[Start of ENTRIES SHOWN]

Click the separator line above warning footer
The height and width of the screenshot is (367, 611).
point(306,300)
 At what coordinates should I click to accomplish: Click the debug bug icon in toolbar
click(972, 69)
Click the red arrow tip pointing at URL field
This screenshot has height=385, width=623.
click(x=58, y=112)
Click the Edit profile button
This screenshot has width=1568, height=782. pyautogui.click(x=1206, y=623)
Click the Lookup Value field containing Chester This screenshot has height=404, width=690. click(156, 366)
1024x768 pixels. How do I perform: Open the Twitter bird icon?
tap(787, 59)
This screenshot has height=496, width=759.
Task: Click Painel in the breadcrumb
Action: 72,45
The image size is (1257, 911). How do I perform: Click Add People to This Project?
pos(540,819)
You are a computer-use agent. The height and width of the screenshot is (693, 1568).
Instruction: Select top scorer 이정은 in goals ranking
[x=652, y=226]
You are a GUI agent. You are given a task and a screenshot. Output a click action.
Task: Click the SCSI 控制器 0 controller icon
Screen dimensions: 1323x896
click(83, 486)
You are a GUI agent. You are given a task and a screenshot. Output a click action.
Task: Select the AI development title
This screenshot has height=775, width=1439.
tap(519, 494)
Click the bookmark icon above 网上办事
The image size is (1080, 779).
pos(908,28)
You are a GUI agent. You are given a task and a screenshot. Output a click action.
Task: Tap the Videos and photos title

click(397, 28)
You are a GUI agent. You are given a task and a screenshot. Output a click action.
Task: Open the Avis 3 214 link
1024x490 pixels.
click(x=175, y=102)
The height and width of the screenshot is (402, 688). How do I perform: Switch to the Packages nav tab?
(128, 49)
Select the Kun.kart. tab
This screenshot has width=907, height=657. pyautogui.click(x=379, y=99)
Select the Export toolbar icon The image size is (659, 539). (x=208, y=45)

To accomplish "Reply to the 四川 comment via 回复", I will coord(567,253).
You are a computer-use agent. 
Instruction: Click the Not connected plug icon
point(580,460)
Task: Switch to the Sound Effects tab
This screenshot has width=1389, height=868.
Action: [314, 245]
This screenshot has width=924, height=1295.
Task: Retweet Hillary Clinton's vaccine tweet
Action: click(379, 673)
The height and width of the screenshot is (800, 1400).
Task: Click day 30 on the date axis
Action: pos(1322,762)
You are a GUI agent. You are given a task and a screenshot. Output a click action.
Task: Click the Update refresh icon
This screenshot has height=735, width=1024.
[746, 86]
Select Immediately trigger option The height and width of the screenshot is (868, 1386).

[End of ENTRIES SHOWN]

GIVEN EXERCISE
Please render the records above as a JSON list of strings, one string per line, leaving out any blank lines.

RESPONSE BELOW
[
  "Click the separator line above warning footer",
  "The height and width of the screenshot is (367, 611).",
  "point(306,300)",
  " At what coordinates should I click to accomplish: Click the debug bug icon in toolbar",
  "click(972, 69)",
  "Click the red arrow tip pointing at URL field",
  "This screenshot has height=385, width=623.",
  "click(x=58, y=112)",
  "Click the Edit profile button",
  "This screenshot has width=1568, height=782. pyautogui.click(x=1206, y=623)",
  "Click the Lookup Value field containing Chester This screenshot has height=404, width=690. click(156, 366)",
  "1024x768 pixels. How do I perform: Open the Twitter bird icon?",
  "tap(787, 59)",
  "This screenshot has height=496, width=759.",
  "Task: Click Painel in the breadcrumb",
  "Action: 72,45",
  "The image size is (1257, 911). How do I perform: Click Add People to This Project?",
  "pos(540,819)",
  "You are a computer-use agent. The height and width of the screenshot is (693, 1568).",
  "Instruction: Select top scorer 이정은 in goals ranking",
  "[x=652, y=226]",
  "You are a GUI agent. You are given a task and a screenshot. Output a click action.",
  "Task: Click the SCSI 控制器 0 controller icon",
  "Screen dimensions: 1323x896",
  "click(83, 486)",
  "You are a GUI agent. You are given a task and a screenshot. Output a click action.",
  "Task: Select the AI development title",
  "This screenshot has height=775, width=1439.",
  "tap(519, 494)",
  "Click the bookmark icon above 网上办事",
  "The image size is (1080, 779).",
  "pos(908,28)",
  "You are a GUI agent. You are given a task and a screenshot. Output a click action.",
  "Task: Tap the Videos and photos title",
  "click(397, 28)",
  "You are a GUI agent. You are given a task and a screenshot. Output a click action.",
  "Task: Open the Avis 3 214 link",
  "1024x490 pixels.",
  "click(x=175, y=102)",
  "The height and width of the screenshot is (402, 688). How do I perform: Switch to the Packages nav tab?",
  "(128, 49)",
  "Select the Kun.kart. tab",
  "This screenshot has width=907, height=657. pyautogui.click(x=379, y=99)",
  "Select the Export toolbar icon The image size is (659, 539). (x=208, y=45)",
  "To accomplish \"Reply to the 四川 comment via 回复\", I will coord(567,253).",
  "You are a computer-use agent. ",
  "Instruction: Click the Not connected plug icon",
  "point(580,460)",
  "Task: Switch to the Sound Effects tab",
  "This screenshot has width=1389, height=868.",
  "Action: [314, 245]",
  "This screenshot has width=924, height=1295.",
  "Task: Retweet Hillary Clinton's vaccine tweet",
  "Action: click(379, 673)",
  "The height and width of the screenshot is (800, 1400).",
  "Task: Click day 30 on the date axis",
  "Action: pos(1322,762)",
  "You are a GUI agent. You are given a task and a screenshot. Output a click action.",
  "Task: Click the Update refresh icon",
  "This screenshot has height=735, width=1024.",
  "[746, 86]",
  "Select Immediately trigger option The height and width of the screenshot is (868, 1386)."
]